Production deployments usually keep traffic off the public internet. AgentCore Runtime supports VPC interface endpoints for bedrock-agent-runtime (AWS PrivateLink), so agent invocations travel privately within your VPC. Pair that with AgentCore Identity and the broader practices in our agent runtime security guide for a defensible deployment.

Multi-agent and A2A

Few real systems are a single agent.
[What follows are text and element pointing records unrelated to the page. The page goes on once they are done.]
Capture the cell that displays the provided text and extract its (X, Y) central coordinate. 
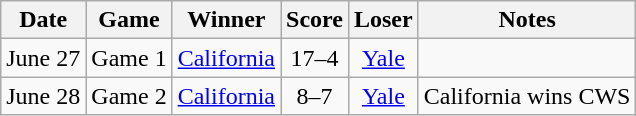
Date (44, 20)
June 27 (44, 58)
8–7 (315, 96)
Notes (527, 20)
17–4 (315, 58)
Game 1 (129, 58)
Game 2 (129, 96)
Game (129, 20)
June 28 (44, 96)
Winner (226, 20)
Loser (383, 20)
California wins CWS (527, 96)
Score (315, 20)
Provide the [x, y] coordinate of the cell's center where the given text is located.  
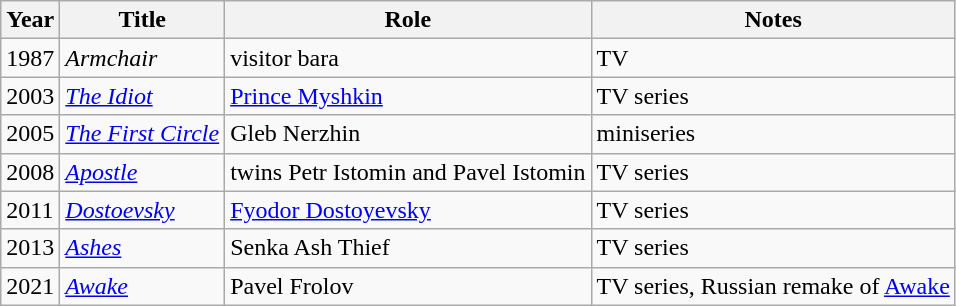
2011 [30, 210]
2021 [30, 286]
Ashes [142, 248]
The First Circle [142, 134]
Notes [773, 20]
TV series, Russian remake of Awake [773, 286]
1987 [30, 58]
2008 [30, 172]
2005 [30, 134]
Fyodor Dostoyevsky [408, 210]
2003 [30, 96]
Title [142, 20]
Gleb Nerzhin [408, 134]
Armchair [142, 58]
Senka Ash Thief [408, 248]
visitor bara [408, 58]
Prince Myshkin [408, 96]
Awake [142, 286]
TV [773, 58]
Dostoevsky [142, 210]
Apostle [142, 172]
Pavel Frolov [408, 286]
miniseries [773, 134]
Role [408, 20]
2013 [30, 248]
The Idiot [142, 96]
twins Petr Istomin and Pavel Istomin [408, 172]
Year [30, 20]
Determine the (x, y) coordinate at the center of the cell enclosing the given text.  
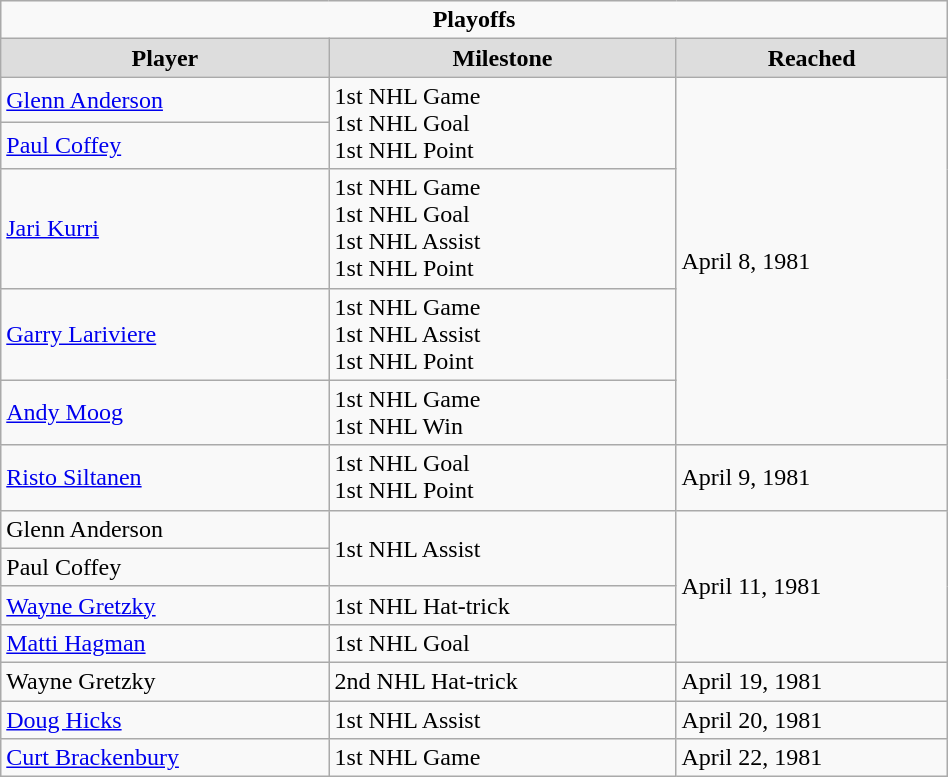
1st NHL Goal (502, 643)
April 9, 1981 (812, 478)
1st NHL Game1st NHL Assist1st NHL Point (502, 334)
1st NHL Game1st NHL Goal1st NHL Point (502, 123)
Jari Kurri (165, 228)
April 20, 1981 (812, 719)
Garry Lariviere (165, 334)
Andy Moog (165, 412)
1st NHL Game1st NHL Goal1st NHL Assist1st NHL Point (502, 228)
1st NHL Goal1st NHL Point (502, 478)
Reached (812, 58)
Curt Brackenbury (165, 758)
April 19, 1981 (812, 681)
April 11, 1981 (812, 586)
Playoffs (474, 20)
April 8, 1981 (812, 261)
1st NHL Hat-trick (502, 605)
Player (165, 58)
1st NHL Game1st NHL Win (502, 412)
2nd NHL Hat-trick (502, 681)
Matti Hagman (165, 643)
Doug Hicks (165, 719)
Milestone (502, 58)
April 22, 1981 (812, 758)
1st NHL Game (502, 758)
Risto Siltanen (165, 478)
AgentCore Runtime supports the Agent-to-Agent (A2A) protocol, letting agents hosted on the runtime discover and call one another in a standard way — the foundation for multi-agent systems on AWS.

Where Orchestra fits

AgentCore runs an agent reliably. Orchestra coordinates that agent with the data pipelines, model jobs and downstream tasks around it — scheduling them in the right order, passing the right data between them, tracking lineage end to end, and recovering when a step fails. The runtime is the engine; orchestration is what turns a fleet of agents and jobs into a dependable agentic pipeline.

Conclusion

Amazon Bedrock AgentCore Runtime is the serverless, stateful, framework-agnostic environment for running AI agents on AWS: isolated sessions, built-in memory, long-running executions, a tool gateway, scoped identity and observability. Deploy your agent onto it, connect privately over a VPC endpoint, govern it with Identity and guardrails, and orchestrate it into the wider stack to get reliable agentic systems in production.

FAQs

It is AWS’s serverless, fully managed runtime for deploying AI agents. The AgentCore Runtime provisions isolated compute, manages sessions and memory, brokers tool calls and scales automatically. It is framework- and model-agnostic, so you can run agents built with LangGraph, CrewAI, Strands or your own loop. In the AWS SDKs it is part of the bedrock-agent-runtime API surface.